The task:
From the passage on metal 3D printing below, list every kind of product it names that metal 3D printing materials can suit.

Passage for review:
=====

In the last few years, metal 3D printing has become increasingly popular. And rightly so: each material offers a unique combination of practical and aesthetic properties to suit a variety of products, be it prototypes, miniatures, jewelry, functional parts or even kitchenware.
The reason metal 3D printing is so hot is that parts can be serially 3D printed for mass production. In fact, some parts created with metal 3D printing are already just as good, if not better, than those manufactured by traditional methods.
In traditional manufacturing, making metal and plastic objects can be a wasteful process. Plenty of chunky parts are produced and surplus material used. When aircraft makers manufacture metal parts, up to 90% of the material is cut away. 3D printing metal parts uses less energy and reduces waste to a minimum. And finished 3D printed products can be up to 60% lighter than their machined counterparts. The aviation industry alone saves billions of dollars through this weight reduction, mainly due to fuel.

=====

Dataset content:
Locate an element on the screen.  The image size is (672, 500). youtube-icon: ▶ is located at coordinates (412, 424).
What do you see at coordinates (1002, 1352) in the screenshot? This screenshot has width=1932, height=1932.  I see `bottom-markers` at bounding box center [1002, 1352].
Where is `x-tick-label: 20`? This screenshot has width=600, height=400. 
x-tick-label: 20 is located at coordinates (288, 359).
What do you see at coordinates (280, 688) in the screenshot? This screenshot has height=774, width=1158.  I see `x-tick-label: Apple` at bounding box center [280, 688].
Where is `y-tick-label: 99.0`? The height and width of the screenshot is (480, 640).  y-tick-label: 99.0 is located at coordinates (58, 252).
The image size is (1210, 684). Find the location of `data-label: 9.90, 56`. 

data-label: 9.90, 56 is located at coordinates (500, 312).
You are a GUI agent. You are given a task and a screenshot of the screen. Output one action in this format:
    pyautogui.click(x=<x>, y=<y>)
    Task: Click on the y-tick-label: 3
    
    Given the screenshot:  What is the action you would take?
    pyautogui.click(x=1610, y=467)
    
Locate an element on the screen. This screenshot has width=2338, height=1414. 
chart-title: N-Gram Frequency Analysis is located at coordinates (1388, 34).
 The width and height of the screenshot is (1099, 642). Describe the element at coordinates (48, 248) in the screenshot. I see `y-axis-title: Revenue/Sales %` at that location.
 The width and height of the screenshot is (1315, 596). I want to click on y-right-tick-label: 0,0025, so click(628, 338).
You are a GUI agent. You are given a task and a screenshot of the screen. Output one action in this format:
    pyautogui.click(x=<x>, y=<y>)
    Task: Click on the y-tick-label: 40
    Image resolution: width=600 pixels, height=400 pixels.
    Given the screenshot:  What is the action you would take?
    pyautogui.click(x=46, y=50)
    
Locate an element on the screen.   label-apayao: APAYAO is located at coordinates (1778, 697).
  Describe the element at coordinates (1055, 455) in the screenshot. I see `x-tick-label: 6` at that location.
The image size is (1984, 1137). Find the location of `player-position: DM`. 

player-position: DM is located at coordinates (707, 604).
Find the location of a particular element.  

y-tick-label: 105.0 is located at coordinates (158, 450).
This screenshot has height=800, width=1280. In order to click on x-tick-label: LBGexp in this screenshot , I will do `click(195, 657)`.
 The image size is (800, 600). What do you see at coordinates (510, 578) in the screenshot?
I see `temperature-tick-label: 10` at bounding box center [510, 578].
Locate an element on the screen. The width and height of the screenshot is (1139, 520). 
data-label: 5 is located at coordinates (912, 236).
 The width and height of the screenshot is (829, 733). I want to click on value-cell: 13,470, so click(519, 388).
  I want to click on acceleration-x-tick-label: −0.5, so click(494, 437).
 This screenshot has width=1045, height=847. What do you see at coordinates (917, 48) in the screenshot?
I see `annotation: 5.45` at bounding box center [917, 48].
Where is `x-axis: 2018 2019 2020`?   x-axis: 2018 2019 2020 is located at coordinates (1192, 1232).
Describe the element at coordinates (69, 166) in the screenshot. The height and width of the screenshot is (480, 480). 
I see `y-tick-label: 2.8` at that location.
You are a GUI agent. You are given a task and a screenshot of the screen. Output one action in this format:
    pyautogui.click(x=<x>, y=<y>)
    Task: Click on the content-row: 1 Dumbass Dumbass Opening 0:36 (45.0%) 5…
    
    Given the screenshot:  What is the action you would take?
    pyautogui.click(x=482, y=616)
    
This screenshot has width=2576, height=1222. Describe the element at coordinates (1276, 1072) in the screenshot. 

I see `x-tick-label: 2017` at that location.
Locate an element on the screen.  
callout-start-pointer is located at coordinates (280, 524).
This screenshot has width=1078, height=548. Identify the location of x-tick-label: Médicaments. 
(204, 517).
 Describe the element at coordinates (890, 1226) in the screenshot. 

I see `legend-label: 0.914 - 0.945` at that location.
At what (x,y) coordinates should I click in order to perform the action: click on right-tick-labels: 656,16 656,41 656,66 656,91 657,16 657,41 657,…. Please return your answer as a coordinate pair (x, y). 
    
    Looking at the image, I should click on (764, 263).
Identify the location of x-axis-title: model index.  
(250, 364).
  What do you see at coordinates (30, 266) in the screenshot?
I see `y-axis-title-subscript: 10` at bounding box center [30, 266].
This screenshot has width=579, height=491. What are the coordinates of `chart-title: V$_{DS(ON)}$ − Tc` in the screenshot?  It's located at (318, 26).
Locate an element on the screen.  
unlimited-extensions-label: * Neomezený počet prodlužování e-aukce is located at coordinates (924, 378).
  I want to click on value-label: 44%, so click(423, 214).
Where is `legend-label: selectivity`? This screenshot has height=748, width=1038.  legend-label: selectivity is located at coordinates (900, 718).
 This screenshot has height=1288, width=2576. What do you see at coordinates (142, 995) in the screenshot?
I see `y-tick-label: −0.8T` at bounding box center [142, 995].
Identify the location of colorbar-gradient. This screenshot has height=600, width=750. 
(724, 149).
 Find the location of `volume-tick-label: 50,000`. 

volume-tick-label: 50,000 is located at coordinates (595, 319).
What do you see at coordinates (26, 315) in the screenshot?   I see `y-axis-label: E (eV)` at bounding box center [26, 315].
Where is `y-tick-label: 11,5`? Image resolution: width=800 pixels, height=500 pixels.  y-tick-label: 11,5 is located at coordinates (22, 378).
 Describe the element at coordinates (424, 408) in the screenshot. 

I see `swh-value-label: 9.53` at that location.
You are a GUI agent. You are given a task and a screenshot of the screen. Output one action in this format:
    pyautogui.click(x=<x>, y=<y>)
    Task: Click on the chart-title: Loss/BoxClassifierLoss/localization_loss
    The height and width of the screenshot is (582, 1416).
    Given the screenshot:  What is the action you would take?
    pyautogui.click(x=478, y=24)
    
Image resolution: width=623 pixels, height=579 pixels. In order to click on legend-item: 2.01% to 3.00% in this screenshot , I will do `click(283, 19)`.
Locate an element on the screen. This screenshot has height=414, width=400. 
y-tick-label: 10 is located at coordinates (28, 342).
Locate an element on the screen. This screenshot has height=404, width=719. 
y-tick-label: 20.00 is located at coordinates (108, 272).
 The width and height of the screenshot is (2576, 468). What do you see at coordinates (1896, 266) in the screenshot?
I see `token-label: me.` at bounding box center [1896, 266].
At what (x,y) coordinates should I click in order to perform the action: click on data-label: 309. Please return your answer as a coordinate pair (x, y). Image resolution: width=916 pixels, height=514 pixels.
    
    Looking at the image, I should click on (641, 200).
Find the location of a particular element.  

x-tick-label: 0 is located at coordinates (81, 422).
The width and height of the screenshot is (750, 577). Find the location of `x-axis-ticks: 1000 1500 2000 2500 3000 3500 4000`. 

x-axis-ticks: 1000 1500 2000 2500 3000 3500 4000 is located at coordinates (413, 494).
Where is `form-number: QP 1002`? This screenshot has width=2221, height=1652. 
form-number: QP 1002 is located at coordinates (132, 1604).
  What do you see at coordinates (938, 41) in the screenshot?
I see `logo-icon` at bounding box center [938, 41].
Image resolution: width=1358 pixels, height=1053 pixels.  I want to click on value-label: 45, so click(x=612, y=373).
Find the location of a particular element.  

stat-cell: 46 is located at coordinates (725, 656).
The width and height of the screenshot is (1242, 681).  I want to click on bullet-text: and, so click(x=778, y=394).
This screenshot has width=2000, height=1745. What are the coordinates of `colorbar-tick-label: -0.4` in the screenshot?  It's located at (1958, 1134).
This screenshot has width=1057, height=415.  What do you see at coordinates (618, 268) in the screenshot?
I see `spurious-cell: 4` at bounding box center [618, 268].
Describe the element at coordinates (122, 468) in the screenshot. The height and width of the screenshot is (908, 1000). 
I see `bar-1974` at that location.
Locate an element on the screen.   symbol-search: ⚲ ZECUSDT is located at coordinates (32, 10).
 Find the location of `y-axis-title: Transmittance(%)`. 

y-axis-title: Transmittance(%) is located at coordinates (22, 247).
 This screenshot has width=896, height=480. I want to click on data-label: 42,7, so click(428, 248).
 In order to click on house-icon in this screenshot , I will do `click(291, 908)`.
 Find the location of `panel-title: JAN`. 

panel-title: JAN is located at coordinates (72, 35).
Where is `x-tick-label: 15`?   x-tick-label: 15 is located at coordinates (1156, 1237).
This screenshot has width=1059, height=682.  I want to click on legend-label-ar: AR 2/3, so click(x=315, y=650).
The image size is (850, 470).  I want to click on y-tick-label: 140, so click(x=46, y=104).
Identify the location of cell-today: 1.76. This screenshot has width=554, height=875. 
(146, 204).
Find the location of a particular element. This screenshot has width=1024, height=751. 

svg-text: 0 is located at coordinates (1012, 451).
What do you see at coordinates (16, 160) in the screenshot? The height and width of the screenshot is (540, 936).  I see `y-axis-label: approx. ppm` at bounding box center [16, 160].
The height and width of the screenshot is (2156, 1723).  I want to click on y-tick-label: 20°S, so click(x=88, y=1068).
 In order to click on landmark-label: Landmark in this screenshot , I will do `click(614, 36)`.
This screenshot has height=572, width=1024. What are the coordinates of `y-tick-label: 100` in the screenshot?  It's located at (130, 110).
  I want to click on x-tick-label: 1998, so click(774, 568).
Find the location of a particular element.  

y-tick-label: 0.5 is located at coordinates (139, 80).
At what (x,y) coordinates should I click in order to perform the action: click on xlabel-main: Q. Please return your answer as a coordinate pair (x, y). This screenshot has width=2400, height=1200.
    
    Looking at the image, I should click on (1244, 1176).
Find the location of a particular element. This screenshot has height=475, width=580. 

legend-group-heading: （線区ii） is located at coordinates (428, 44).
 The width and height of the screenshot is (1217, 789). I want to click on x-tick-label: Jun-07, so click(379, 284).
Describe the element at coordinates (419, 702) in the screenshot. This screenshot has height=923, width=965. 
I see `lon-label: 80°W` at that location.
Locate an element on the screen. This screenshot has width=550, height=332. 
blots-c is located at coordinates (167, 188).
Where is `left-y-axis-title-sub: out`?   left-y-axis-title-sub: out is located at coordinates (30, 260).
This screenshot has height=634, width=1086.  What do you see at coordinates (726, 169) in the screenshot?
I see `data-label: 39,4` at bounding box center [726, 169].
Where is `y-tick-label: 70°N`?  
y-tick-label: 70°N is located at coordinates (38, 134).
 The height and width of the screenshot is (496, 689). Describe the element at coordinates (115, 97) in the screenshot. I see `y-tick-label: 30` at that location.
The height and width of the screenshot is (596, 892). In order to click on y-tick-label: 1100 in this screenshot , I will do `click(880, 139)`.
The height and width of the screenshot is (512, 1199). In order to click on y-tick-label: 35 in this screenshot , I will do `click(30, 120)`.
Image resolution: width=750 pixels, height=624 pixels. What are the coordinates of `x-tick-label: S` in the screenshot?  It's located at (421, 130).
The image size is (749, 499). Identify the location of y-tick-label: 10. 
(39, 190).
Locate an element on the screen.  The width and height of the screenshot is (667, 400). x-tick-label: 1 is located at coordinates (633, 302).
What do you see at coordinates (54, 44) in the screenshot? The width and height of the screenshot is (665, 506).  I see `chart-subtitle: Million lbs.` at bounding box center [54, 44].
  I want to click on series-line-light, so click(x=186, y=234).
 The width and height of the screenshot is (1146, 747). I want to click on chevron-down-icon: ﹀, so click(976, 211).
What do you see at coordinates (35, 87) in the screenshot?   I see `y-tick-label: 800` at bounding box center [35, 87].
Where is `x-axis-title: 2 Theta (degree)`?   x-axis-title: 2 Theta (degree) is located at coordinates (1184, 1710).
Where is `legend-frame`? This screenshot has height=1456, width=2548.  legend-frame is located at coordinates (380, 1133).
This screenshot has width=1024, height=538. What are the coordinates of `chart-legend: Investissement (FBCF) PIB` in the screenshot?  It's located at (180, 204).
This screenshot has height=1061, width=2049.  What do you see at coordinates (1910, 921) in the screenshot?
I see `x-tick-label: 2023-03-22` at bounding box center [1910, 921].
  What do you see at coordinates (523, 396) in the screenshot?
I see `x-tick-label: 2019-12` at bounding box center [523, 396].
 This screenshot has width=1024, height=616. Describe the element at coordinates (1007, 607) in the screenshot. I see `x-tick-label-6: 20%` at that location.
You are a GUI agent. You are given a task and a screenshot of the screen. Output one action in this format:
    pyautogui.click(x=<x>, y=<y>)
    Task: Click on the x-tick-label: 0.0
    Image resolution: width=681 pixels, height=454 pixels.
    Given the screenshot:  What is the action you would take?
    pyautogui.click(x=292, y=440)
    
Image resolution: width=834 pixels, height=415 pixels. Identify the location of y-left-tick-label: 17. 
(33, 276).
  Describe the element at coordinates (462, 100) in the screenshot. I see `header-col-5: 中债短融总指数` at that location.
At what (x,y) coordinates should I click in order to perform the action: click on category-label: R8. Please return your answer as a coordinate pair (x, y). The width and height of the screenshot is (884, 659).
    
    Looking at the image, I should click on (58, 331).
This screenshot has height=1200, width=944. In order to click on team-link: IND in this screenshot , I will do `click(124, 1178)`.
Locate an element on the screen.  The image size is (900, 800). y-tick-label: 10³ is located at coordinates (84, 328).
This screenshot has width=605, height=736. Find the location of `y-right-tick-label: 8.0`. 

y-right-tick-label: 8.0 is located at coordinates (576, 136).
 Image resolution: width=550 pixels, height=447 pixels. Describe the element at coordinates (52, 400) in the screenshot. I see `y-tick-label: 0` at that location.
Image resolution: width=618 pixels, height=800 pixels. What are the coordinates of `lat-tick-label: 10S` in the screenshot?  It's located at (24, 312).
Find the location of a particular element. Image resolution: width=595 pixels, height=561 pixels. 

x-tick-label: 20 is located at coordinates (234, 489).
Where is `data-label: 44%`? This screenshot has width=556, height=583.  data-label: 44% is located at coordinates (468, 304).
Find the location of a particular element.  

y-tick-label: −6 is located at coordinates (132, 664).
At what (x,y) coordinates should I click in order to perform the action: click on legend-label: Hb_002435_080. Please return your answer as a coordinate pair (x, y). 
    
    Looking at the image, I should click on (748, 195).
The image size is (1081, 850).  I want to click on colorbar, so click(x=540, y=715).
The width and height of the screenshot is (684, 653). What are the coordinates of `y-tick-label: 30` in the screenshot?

=====

Output below:
Prototypes, miniatures, jewelry, functional parts, kitchenware